During the Roman Kingdom and Republic, their people averaged about 5'6.3", and once the Empire's days were numbered, they were also about 5'6.5". However, at best during the Empire they were one inch shorter, about 5'5.6", and during the 1st century B.C. -- the time of Julius Caesar -- they were just 5'4.6". A good deal of this Imperial shrinkage appears to be caused by their curtailing of herding cattle, and thus losing meat and milk, in favor of cultivating wheat (see PDF page 40). This is just another example, albeit from historical times, of the devastation to our health when we give up animal products and make it fashionable to chew on grass instead.
The Celtic, Germanic, and Slavic tribes and their descendants weren't so decadent, so over the whole time period their average height is somewhere around 5'6.5" and 5'7" -- not as tall as today when disease is less rampant, but still pretty good for pre-antibiotics people. How muscular they were does not show up in the height estimates, but we can infer from how much meat and milk they ate, as well as from first-hand descriptions, that the average young adult male would have looked like The Dying Gaul (complete with rich rock singer hair, in contrast to the bald Roman grain-munchers).
To get a better feel for just how terrified the invading Romans must have felt before the taller Barbarians, let's run through some numbers. In the 1st century B.C., the average Roman was 5'4.6", and the Barbarians about 5'6.3". What percent of each population would stand at least 6' tall? (I'm assuming a standard deviation of 3 inches that we see today.) Among the civilized Romans, only 0.68% -- not even 1% -- whereas among the Barbarians, 2.87% would have, or over 4 times as many per capita.
Now, 3% may not sound like much, but that's only assuming you picked Barbarians at random. Those who made it into the ranks of warriors were more elite.
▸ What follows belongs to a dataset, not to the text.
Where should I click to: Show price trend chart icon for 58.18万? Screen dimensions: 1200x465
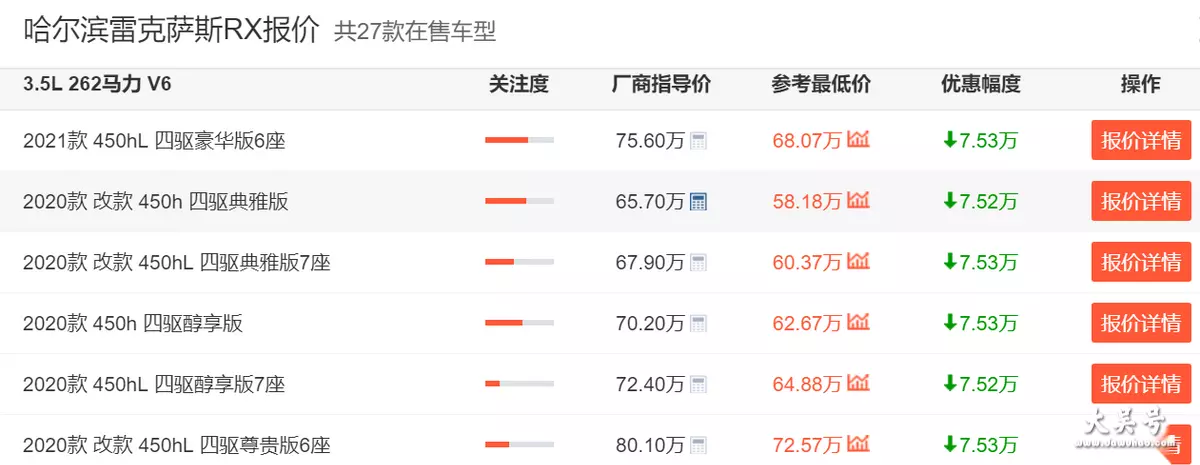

Let's say they were the top 10% of their group by height -- then their minimum height would be 5'10.1". Since the Roman invaders relied more on strength in numbers than on prepossessing individual stature, they probably weren't chosen to be so much taller than the average citizen -- maybe 5'7" on average? Then these Roman grunts of, let's say, 5'7" confront a warrior class who are all taller than 5'10" -- they must have needed nerves of steel to get through the Gallic Wars.
So here's another example of how much better Barbarian life was compared to Imperial Roman life. They were taller, probably fitter, and certainly less neurotic since they weren't so stung by the pangs of hunger that a grain-heavy diet causes, not to mention breathing more freely (quite literally) on account of lower urbanization and thus lower rates of crowd diseases.